Fig. 12 is a schematic structural diagram of a data read/write circuit according to an embodiment of the present disclosure, as shown in the figure, the data read/write circuit includes a master device, a slave device, and a bus device according to any one of the embodiments, so that a process of reading and writing data between the master device and the slave device connected to buses in different voltage domains can be implemented by the bus device, and communication between the master device and the slave device is implemented.

Other embodiments of the present application will be apparent to those skilled in the art from consideration of the specification and practice of the disclosure disclosed herein. This application is intended to cover any variations, uses, or adaptations of the invention following, in general, the principles of the application and including such departures from the present disclosure as come within known or customary practice within the art to which the invention pertains. It is intended that the specification and examples be considered as exemplary only, with a true scope and spirit of the application being indicated by the following claims.

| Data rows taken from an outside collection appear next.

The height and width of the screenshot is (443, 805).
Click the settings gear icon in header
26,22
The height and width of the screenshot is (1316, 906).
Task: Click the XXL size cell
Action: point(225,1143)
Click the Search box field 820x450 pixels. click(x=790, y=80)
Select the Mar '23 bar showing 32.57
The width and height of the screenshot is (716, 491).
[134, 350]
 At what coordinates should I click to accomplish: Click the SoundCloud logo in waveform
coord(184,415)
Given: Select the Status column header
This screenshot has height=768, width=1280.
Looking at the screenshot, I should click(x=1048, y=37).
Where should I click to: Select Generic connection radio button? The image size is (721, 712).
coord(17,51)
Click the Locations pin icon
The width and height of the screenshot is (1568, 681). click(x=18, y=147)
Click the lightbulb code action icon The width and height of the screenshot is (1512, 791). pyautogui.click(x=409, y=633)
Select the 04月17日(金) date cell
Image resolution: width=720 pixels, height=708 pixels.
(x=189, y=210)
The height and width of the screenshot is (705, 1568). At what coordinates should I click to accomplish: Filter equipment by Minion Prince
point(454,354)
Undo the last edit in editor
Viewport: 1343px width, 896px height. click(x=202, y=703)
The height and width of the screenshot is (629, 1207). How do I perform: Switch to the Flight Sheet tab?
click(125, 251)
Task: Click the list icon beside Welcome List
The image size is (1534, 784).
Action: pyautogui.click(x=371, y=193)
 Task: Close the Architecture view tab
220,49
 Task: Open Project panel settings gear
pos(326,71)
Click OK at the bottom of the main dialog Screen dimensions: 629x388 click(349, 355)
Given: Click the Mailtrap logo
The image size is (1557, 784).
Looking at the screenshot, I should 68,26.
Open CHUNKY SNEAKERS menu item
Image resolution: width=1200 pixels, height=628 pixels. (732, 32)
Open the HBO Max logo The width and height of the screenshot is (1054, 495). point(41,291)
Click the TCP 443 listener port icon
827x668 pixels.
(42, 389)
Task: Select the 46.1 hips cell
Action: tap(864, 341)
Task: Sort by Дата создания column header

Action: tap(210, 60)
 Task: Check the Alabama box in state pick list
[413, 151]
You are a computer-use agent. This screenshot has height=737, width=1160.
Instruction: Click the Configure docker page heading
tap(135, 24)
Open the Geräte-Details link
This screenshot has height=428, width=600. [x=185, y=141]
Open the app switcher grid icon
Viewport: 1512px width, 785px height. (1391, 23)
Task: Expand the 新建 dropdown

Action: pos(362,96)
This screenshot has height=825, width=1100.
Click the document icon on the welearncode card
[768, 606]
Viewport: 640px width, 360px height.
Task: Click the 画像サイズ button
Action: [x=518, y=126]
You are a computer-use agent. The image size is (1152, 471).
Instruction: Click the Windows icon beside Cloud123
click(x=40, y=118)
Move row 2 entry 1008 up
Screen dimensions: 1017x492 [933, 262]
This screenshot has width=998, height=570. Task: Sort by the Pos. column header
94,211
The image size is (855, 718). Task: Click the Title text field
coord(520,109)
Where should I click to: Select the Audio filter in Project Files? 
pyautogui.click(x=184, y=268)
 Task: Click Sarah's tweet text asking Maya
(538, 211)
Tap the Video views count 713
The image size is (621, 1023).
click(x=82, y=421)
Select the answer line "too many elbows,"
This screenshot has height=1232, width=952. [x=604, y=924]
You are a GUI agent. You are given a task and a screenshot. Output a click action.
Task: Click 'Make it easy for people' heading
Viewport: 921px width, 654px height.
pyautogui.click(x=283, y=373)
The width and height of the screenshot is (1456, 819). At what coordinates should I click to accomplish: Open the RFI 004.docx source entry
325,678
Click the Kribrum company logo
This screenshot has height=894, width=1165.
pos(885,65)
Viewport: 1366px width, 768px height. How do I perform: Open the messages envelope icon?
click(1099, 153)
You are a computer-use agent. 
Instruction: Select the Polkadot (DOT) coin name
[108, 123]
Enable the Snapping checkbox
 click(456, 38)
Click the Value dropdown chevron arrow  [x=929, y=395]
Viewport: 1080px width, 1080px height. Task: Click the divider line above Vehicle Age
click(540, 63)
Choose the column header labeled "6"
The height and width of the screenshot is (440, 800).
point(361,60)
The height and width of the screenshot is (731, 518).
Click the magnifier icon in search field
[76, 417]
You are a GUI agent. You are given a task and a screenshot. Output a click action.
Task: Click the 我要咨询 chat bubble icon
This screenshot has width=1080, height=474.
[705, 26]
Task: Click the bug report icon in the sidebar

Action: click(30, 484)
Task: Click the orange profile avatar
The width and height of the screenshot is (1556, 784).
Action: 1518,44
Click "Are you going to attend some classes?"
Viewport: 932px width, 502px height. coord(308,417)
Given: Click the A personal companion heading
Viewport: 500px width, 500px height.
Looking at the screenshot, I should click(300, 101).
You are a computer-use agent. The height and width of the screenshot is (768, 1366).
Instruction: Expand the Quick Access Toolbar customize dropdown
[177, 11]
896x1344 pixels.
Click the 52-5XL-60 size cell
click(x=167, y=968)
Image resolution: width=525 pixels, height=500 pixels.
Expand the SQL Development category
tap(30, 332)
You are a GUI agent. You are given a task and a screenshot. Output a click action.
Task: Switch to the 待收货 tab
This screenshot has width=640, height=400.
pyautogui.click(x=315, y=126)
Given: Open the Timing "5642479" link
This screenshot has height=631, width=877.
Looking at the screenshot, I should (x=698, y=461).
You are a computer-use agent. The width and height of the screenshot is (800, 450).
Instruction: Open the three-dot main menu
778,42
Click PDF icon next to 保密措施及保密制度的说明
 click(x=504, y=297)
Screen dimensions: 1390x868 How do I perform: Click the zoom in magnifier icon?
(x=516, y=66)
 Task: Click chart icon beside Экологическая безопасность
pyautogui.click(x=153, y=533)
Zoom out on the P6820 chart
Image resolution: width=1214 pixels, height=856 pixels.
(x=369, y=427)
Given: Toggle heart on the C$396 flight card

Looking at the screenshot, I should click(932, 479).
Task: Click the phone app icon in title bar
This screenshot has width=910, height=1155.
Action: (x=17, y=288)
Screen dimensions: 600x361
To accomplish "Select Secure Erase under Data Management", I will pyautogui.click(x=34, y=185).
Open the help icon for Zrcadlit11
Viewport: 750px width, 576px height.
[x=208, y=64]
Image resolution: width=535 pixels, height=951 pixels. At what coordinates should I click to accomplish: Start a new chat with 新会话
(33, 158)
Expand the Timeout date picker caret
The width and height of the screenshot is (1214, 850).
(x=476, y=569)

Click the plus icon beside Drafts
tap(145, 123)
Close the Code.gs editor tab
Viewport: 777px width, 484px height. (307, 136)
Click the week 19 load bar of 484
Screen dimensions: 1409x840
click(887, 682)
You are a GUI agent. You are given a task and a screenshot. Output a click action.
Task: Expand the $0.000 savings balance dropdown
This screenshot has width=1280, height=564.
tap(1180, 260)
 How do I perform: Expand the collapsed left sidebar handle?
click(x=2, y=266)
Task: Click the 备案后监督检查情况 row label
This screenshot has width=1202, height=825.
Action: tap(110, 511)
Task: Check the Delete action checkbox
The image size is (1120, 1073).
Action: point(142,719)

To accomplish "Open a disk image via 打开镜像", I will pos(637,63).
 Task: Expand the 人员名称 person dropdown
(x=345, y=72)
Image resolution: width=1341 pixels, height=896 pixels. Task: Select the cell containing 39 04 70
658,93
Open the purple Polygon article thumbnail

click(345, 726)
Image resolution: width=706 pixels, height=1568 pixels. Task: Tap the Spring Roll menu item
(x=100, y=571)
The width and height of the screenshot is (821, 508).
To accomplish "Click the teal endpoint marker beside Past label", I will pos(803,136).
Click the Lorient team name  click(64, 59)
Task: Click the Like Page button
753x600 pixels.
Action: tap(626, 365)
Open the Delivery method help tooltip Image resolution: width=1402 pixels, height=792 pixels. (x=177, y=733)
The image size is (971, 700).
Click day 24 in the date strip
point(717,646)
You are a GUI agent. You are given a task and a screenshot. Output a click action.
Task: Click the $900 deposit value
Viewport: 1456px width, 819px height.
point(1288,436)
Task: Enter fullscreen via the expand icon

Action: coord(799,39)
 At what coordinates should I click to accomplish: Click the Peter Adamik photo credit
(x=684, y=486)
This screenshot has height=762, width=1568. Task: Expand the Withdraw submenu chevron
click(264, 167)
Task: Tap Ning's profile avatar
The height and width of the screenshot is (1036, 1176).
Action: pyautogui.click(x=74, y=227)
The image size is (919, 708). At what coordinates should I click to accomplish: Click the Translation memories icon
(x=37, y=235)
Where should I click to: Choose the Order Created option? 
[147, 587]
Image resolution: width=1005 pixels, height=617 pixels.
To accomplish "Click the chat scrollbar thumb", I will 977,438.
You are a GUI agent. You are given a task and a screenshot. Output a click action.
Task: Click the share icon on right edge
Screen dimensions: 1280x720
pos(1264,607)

It will be understood that the present application is not limited to the precise arrangements described above and shown in the drawings and that various modifications and changes may be made without departing from the scope thereof. The scope of the application is limited only by the appended claims.

Claims

1. A bus apparatus, comprising: a forwarding module, a first I2C bus, and a second I2C bus;

2. The bus apparatus of claim 1, wherein the forwarding module comprises: the four input and output units are respectively in one-to-one correspondence with the first clock line, the first data line, the second clock line and the second data line;

3. The bus apparatus according to claim 2, wherein the bus apparatus further comprises: the pull-up modules are in one-to-one correspondence with the first clock lines, the first data lines, the second clock lines and the second data lines, and are used for controlling signals on the clock lines or the data lines corresponding to the input and output units to be in a second state when the corresponding input and output units are in an input state;

4. The bus apparatus according to claim 3, wherein the forwarding unit comprises: the device comprises a control module, a first logic module and a second logic module;

5. The bus device of claim 4, wherein the first logic module comprises a NAND gate;

6. The bus apparatus of claim 4, wherein the second logic module comprises an OR gate;

7. The bus apparatus of claim 4, wherein the first state represents a low state and the second state represents a high state;

8. The bus apparatus according to claim 2, wherein the input/output unit comprises: a tri-state gate;

9. The bus device as claimed in any one of claims 1 to 8, wherein the first I2C bus is further connected to other slave devices, and data reading and writing between the master device and the slave devices on the first I2C bus are performed through the first I2C bus.

10. A data read/write circuit, comprising: a master device, a slave device and a bus arrangement as claimed in any one of claims 1 to 9.